What the task asks -> Reproduce exactly the lines below from the one containing "You are a computer-use agent. Screen" through the one containing "Tap the stop number 1 badge", including both, and nothing else.

Material supplied ->
>>>>

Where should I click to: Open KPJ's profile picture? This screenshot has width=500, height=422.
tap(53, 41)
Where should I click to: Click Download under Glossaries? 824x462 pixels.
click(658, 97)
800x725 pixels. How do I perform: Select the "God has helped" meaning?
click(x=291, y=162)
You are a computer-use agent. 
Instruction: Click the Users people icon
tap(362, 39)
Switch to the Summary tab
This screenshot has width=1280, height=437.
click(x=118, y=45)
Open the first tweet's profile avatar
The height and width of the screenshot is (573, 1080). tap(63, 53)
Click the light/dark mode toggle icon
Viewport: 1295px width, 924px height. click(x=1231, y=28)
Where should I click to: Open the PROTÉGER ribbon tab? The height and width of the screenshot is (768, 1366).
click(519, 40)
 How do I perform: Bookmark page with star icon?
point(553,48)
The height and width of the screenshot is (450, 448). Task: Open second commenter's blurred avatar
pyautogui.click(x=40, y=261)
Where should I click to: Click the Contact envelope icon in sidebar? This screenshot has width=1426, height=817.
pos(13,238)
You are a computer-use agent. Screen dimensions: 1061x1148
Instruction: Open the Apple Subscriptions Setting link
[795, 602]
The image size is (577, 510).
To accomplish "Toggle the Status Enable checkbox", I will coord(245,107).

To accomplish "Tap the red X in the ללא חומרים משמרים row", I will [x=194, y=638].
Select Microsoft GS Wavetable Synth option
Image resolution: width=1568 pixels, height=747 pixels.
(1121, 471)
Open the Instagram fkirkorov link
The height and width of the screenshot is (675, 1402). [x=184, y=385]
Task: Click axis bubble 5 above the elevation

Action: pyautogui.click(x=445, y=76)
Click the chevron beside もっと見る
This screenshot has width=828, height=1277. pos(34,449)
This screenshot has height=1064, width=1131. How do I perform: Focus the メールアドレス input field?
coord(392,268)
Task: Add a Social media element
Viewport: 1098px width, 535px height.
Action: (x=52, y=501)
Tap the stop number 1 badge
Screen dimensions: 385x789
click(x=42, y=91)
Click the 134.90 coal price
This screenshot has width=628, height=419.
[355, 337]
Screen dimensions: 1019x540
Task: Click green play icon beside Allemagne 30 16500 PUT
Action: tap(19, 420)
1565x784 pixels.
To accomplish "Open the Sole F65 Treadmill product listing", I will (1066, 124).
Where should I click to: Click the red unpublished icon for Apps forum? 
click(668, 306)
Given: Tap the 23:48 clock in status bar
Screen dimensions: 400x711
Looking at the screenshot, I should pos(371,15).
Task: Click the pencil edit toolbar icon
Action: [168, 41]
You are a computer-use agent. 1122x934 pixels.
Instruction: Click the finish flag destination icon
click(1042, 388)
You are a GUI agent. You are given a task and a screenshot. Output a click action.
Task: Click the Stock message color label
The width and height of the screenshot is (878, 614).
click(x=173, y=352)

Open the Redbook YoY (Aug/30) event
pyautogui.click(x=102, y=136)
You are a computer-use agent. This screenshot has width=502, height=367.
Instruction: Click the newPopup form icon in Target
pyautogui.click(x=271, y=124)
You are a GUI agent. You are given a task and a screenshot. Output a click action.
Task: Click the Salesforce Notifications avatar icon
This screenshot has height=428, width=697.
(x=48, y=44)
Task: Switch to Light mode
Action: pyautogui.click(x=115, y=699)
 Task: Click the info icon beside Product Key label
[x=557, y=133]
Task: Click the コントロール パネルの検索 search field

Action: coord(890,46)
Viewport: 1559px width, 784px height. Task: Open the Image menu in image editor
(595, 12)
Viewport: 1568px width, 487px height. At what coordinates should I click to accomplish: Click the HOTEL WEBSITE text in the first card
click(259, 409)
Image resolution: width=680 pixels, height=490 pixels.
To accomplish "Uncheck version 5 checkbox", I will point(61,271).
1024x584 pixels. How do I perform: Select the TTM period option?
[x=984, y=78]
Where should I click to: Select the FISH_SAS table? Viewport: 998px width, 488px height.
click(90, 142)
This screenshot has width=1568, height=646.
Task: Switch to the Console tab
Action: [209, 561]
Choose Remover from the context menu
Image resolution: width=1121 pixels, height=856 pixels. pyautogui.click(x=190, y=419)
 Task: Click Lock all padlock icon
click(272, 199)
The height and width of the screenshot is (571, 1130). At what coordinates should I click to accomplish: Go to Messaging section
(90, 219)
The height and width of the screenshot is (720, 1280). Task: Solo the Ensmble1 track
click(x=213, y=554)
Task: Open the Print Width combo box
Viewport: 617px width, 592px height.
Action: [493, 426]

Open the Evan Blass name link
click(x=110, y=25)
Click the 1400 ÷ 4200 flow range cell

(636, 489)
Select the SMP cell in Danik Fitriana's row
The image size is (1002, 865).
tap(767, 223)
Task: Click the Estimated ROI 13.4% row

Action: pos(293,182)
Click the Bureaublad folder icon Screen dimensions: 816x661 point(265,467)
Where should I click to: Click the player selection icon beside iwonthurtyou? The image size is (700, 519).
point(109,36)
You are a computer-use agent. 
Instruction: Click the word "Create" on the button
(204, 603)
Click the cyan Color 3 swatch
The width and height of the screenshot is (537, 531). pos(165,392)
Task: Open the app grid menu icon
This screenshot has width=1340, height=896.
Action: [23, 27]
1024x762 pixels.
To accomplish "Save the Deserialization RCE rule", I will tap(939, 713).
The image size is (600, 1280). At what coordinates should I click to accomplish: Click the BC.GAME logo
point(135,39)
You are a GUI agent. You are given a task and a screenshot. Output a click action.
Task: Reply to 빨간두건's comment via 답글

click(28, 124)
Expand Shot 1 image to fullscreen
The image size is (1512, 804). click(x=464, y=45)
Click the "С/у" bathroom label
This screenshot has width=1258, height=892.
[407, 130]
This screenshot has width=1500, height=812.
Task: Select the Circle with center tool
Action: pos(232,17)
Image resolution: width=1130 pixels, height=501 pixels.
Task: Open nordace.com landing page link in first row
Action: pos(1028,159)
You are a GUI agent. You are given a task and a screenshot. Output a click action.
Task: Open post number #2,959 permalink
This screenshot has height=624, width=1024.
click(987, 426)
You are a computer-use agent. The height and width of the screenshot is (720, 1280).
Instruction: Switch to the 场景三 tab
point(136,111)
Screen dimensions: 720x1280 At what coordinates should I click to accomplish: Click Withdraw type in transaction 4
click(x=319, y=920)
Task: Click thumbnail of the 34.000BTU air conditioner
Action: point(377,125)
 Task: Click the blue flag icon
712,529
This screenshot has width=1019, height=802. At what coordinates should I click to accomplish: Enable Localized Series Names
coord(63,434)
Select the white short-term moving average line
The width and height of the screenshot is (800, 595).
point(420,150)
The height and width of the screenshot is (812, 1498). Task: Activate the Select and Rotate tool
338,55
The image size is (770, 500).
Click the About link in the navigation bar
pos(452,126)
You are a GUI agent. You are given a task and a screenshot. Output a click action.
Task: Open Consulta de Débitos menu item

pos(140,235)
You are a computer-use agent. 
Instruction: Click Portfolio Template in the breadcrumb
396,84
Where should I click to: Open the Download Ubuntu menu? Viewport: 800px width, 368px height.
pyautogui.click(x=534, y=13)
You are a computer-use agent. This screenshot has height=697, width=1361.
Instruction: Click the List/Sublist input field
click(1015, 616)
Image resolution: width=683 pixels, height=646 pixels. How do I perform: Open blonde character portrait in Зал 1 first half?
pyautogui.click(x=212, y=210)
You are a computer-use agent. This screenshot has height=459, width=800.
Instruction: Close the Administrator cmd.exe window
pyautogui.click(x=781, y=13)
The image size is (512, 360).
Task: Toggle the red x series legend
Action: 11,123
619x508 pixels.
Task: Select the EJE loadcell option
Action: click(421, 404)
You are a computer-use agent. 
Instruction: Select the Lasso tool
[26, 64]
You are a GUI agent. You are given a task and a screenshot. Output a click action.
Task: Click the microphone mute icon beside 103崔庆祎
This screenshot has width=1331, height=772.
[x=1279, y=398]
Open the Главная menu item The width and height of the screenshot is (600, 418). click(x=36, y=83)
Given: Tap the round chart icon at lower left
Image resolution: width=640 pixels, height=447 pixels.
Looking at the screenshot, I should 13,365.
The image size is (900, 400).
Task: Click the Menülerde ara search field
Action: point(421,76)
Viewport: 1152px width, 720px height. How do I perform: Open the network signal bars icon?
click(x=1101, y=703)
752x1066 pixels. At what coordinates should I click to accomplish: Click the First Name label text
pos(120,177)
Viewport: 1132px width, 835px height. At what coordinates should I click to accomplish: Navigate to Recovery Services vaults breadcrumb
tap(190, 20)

<<<<

Response area ->
You are a computer-use agent. Screen dimensions: 1061x1148
Instruction: Open the Apple Subscriptions Setting link
[795, 602]
The image size is (577, 510).
To accomplish "Toggle the Status Enable checkbox", I will coord(245,107).

To accomplish "Tap the red X in the ללא חומרים משמרים row", I will [x=194, y=638].
Select Microsoft GS Wavetable Synth option
Image resolution: width=1568 pixels, height=747 pixels.
(1121, 471)
Open the Instagram fkirkorov link
The height and width of the screenshot is (675, 1402). [x=184, y=385]
Task: Click axis bubble 5 above the elevation

Action: pyautogui.click(x=445, y=76)
Click the chevron beside もっと見る
This screenshot has width=828, height=1277. pos(34,449)
This screenshot has height=1064, width=1131. How do I perform: Focus the メールアドレス input field?
coord(392,268)
Task: Add a Social media element
Viewport: 1098px width, 535px height.
Action: (x=52, y=501)
Tap the stop number 1 badge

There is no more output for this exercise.